> _WHAT TO WORK ON_:
Put the lines below into a JSON list of strings, one string for each line, and leave out the blank lines.

> _GIVEN DATA_:

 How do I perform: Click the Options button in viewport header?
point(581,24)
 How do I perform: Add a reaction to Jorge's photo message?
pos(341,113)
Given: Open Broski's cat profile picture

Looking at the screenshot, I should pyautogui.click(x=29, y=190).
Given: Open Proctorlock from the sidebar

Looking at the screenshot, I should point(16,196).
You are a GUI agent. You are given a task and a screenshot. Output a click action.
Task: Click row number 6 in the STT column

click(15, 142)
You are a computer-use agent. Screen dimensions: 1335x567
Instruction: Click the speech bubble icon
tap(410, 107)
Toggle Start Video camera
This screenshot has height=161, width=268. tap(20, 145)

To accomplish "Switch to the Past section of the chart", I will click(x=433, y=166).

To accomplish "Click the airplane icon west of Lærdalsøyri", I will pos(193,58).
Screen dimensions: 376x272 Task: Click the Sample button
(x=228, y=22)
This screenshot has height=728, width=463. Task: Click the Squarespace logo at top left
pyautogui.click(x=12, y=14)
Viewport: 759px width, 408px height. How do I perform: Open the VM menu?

> _RESPONSE_:
[
  " How do I perform: Click the Options button in viewport header?",
  "point(581,24)",
  " How do I perform: Add a reaction to Jorge's photo message?",
  "pos(341,113)",
  "Given: Open Broski's cat profile picture",
  "Looking at the screenshot, I should pyautogui.click(x=29, y=190).",
  "Given: Open Proctorlock from the sidebar",
  "Looking at the screenshot, I should point(16,196).",
  "You are a GUI agent. You are given a task and a screenshot. Output a click action.",
  "Task: Click row number 6 in the STT column",
  "click(15, 142)",
  "You are a computer-use agent. Screen dimensions: 1335x567",
  "Instruction: Click the speech bubble icon",
  "tap(410, 107)",
  "Toggle Start Video camera",
  "This screenshot has height=161, width=268. tap(20, 145)",
  "To accomplish \"Switch to the Past section of the chart\", I will click(x=433, y=166).",
  "To accomplish \"Click the airplane icon west of Lærdalsøyri\", I will pos(193,58).",
  "Screen dimensions: 376x272 Task: Click the Sample button",
  "(x=228, y=22)",
  "This screenshot has height=728, width=463. Task: Click the Squarespace logo at top left",
  "pyautogui.click(x=12, y=14)",
  "Viewport: 759px width, 408px height. How do I perform: Open the VM menu?"
]